- _TASK INPUTS_:
# # #

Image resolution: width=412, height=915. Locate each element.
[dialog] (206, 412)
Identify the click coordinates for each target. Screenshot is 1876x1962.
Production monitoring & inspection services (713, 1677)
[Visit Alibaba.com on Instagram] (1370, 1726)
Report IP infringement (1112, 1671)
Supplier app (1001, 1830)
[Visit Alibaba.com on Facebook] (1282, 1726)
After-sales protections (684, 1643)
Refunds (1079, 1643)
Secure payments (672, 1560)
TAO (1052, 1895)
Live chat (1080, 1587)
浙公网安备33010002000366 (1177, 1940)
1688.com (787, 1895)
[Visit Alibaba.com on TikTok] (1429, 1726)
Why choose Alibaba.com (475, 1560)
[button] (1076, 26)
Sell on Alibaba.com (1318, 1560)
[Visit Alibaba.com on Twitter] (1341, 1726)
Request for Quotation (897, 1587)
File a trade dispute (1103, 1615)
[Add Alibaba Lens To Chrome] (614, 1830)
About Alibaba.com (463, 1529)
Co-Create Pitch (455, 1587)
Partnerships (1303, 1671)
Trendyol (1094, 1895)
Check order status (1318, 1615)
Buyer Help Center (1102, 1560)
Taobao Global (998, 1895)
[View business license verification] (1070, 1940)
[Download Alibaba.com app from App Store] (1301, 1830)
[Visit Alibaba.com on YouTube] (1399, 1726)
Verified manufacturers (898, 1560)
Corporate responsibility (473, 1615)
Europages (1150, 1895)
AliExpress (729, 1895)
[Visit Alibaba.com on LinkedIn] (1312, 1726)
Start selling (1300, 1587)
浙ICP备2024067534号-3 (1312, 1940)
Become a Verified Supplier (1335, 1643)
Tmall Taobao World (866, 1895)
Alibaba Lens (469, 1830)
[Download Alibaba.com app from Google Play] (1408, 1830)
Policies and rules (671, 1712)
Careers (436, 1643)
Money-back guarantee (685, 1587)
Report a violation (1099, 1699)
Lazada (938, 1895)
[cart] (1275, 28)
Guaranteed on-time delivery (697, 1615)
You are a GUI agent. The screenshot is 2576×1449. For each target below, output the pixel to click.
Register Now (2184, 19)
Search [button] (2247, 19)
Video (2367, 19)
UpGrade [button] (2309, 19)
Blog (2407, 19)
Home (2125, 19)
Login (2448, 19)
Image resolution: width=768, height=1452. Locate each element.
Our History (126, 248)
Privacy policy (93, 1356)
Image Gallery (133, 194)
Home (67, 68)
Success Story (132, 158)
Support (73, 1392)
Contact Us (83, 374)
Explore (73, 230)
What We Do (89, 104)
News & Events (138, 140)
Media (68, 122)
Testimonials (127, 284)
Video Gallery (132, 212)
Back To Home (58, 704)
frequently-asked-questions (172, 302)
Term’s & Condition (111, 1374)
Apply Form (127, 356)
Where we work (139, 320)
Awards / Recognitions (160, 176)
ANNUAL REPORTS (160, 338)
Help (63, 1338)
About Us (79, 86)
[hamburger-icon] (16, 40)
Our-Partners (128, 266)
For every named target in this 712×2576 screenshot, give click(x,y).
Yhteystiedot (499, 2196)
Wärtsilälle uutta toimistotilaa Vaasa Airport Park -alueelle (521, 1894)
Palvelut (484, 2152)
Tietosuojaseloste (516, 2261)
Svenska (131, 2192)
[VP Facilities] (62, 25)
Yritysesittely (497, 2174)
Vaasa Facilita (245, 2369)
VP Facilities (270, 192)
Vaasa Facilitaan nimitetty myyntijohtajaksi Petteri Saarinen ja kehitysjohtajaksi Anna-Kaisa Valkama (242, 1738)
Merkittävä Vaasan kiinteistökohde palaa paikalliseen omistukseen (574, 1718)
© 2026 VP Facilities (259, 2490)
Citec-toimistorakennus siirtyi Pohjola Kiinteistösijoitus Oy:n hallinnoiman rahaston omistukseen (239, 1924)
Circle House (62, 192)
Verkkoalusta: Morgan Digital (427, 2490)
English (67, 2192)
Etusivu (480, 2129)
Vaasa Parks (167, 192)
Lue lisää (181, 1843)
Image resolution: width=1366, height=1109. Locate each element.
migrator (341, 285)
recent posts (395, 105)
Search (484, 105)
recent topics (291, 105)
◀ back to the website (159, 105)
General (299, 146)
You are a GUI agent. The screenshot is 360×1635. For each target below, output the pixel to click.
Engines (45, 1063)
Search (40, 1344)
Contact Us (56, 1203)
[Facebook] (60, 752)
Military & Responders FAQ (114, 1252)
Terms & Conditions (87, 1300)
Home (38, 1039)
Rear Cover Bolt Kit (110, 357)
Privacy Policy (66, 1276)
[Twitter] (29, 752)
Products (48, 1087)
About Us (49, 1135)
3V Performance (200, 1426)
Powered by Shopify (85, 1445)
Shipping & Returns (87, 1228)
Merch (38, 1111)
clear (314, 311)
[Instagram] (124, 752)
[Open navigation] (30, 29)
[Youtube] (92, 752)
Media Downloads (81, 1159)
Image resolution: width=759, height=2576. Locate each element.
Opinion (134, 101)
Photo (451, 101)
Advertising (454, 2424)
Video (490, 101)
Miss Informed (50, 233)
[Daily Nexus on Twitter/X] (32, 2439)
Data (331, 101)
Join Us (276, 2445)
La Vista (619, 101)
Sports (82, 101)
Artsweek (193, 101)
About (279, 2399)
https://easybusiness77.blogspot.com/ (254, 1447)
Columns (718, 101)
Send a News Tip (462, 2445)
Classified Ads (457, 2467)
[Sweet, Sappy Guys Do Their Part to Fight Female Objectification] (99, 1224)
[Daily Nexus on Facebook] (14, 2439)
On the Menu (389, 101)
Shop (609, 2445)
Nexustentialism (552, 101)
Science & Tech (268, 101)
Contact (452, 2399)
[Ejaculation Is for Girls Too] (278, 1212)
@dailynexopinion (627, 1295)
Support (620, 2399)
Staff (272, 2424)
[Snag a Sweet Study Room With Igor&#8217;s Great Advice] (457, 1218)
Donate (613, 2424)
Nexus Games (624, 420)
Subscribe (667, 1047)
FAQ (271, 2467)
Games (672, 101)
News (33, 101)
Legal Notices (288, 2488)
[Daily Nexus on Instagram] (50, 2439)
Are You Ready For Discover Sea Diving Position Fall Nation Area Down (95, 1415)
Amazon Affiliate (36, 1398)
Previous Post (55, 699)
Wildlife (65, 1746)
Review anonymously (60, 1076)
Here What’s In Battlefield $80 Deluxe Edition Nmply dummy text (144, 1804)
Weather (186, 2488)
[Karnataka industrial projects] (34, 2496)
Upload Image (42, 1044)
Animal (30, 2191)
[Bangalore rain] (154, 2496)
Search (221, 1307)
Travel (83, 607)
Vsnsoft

# # #

- _DIRECTIONS FOR THIS TASK_: Each line of the material above must be reproduced exactly.

- _RESULT OF THIS EXERCISE_:
Image resolution: width=412, height=915. Locate each element.
[dialog] (206, 412)
Identify the click coordinates for each target. Screenshot is 1876x1962.
Production monitoring & inspection services (713, 1677)
[Visit Alibaba.com on Instagram] (1370, 1726)
Report IP infringement (1112, 1671)
Supplier app (1001, 1830)
[Visit Alibaba.com on Facebook] (1282, 1726)
After-sales protections (684, 1643)
Refunds (1079, 1643)
Secure payments (672, 1560)
TAO (1052, 1895)
Live chat (1080, 1587)
浙公网安备33010002000366 (1177, 1940)
1688.com (787, 1895)
[Visit Alibaba.com on TikTok] (1429, 1726)
Why choose Alibaba.com (475, 1560)
[button] (1076, 26)
Sell on Alibaba.com (1318, 1560)
[Visit Alibaba.com on Twitter] (1341, 1726)
Request for Quotation (897, 1587)
File a trade dispute (1103, 1615)
[Add Alibaba Lens To Chrome] (614, 1830)
About Alibaba.com (463, 1529)
Co-Create Pitch (455, 1587)
Partnerships (1303, 1671)
Trendyol (1094, 1895)
Check order status (1318, 1615)
Buyer Help Center (1102, 1560)
Taobao Global (998, 1895)
[View business license verification] (1070, 1940)
[Download Alibaba.com app from App Store] (1301, 1830)
[Visit Alibaba.com on YouTube] (1399, 1726)
Verified manufacturers (898, 1560)
Corporate responsibility (473, 1615)
Europages (1150, 1895)
AliExpress (729, 1895)
[Visit Alibaba.com on LinkedIn] (1312, 1726)
Start selling (1300, 1587)
浙ICP备2024067534号-3 (1312, 1940)
Become a Verified Supplier (1335, 1643)
Tmall Taobao World (866, 1895)
Alibaba Lens (469, 1830)
[Download Alibaba.com app from Google Play] (1408, 1830)
Policies and rules (671, 1712)
Careers (436, 1643)
Money-back guarantee (685, 1587)
Report a violation (1099, 1699)
Lazada (938, 1895)
[cart] (1275, 28)
Guaranteed on-time delivery (697, 1615)
You are a GUI agent. The screenshot is 2576×1449. For each target below, output the pixel to click.
Register Now (2184, 19)
Search [button] (2247, 19)
Video (2367, 19)
UpGrade [button] (2309, 19)
Blog (2407, 19)
Home (2125, 19)
Login (2448, 19)
Image resolution: width=768, height=1452. Locate each element.
Our History (126, 248)
Privacy policy (93, 1356)
Image Gallery (133, 194)
Home (67, 68)
Success Story (132, 158)
Support (73, 1392)
Contact Us (83, 374)
Explore (73, 230)
What We Do (89, 104)
News & Events (138, 140)
Media (68, 122)
Testimonials (127, 284)
Video Gallery (132, 212)
Back To Home (58, 704)
frequently-asked-questions (172, 302)
Term’s & Condition (111, 1374)
Apply Form (127, 356)
Where we work (139, 320)
Awards / Recognitions (160, 176)
ANNUAL REPORTS (160, 338)
Help (63, 1338)
About Us (79, 86)
[hamburger-icon] (16, 40)
Our-Partners (128, 266)
For every named target in this 712×2576 screenshot, give click(x,y).
Yhteystiedot (499, 2196)
Wärtsilälle uutta toimistotilaa Vaasa Airport Park -alueelle (521, 1894)
Palvelut (484, 2152)
Tietosuojaseloste (516, 2261)
Svenska (131, 2192)
[VP Facilities] (62, 25)
Yritysesittely (497, 2174)
Vaasa Facilita (245, 2369)
VP Facilities (270, 192)
Vaasa Facilitaan nimitetty myyntijohtajaksi Petteri Saarinen ja kehitysjohtajaksi Anna-Kaisa Valkama (242, 1738)
Merkittävä Vaasan kiinteistökohde palaa paikalliseen omistukseen (574, 1718)
© 2026 VP Facilities (259, 2490)
Citec-toimistorakennus siirtyi Pohjola Kiinteistösijoitus Oy:n hallinnoiman rahaston omistukseen (239, 1924)
Circle House (62, 192)
Verkkoalusta: Morgan Digital (427, 2490)
English (67, 2192)
Etusivu (480, 2129)
Vaasa Parks (167, 192)
Lue lisää (181, 1843)
Image resolution: width=1366, height=1109. Locate each element.
migrator (341, 285)
recent posts (395, 105)
Search (484, 105)
recent topics (291, 105)
◀ back to the website (159, 105)
General (299, 146)
You are a GUI agent. The screenshot is 360×1635. For each target below, output the pixel to click.
Engines (45, 1063)
Search (40, 1344)
Contact Us (56, 1203)
[Facebook] (60, 752)
Military & Responders FAQ (114, 1252)
Terms & Conditions (87, 1300)
Home (38, 1039)
Rear Cover Bolt Kit (110, 357)
Privacy Policy (66, 1276)
[Twitter] (29, 752)
Products (48, 1087)
About Us (49, 1135)
3V Performance (200, 1426)
Powered by Shopify (85, 1445)
Shipping & Returns (87, 1228)
Merch (38, 1111)
clear (314, 311)
[Instagram] (124, 752)
[Open navigation] (30, 29)
[Youtube] (92, 752)
Media Downloads (81, 1159)
Image resolution: width=759, height=2576. Locate each element.
Opinion (134, 101)
Photo (451, 101)
Advertising (454, 2424)
Video (490, 101)
Miss Informed (50, 233)
[Daily Nexus on Twitter/X] (32, 2439)
Data (331, 101)
Join Us (276, 2445)
La Vista (619, 101)
Sports (82, 101)
Artsweek (193, 101)
About (279, 2399)
https://easybusiness77.blogspot.com/ (254, 1447)
Columns (718, 101)
Send a News Tip (462, 2445)
Classified Ads (457, 2467)
[Sweet, Sappy Guys Do Their Part to Fight Female Objectification] (99, 1224)
[Daily Nexus on Facebook] (14, 2439)
On the Menu (389, 101)
Shop (609, 2445)
Nexustentialism (552, 101)
Science & Tech (268, 101)
Contact (452, 2399)
[Ejaculation Is for Girls Too] (278, 1212)
@dailynexopinion (627, 1295)
Support (620, 2399)
Staff (272, 2424)
[Snag a Sweet Study Room With Igor&#8217;s Great Advice] (457, 1218)
Donate (613, 2424)
Nexus Games (624, 420)
Subscribe (667, 1047)
FAQ (271, 2467)
Games (672, 101)
News (33, 101)
Legal Notices (288, 2488)
[Daily Nexus on Instagram] (50, 2439)
Are You Ready For Discover Sea Diving Position Fall Nation Area Down (95, 1415)
Amazon Affiliate (36, 1398)
Previous Post (55, 699)
Wildlife (65, 1746)
Review anonymously (60, 1076)
Here What’s In Battlefield $80 Deluxe Edition Nmply dummy text (144, 1804)
Weather (186, 2488)
[Karnataka industrial projects] (34, 2496)
Upload Image (42, 1044)
Animal (30, 2191)
[Bangalore rain] (154, 2496)
Search (221, 1307)
Travel (83, 607)
Vsnsoft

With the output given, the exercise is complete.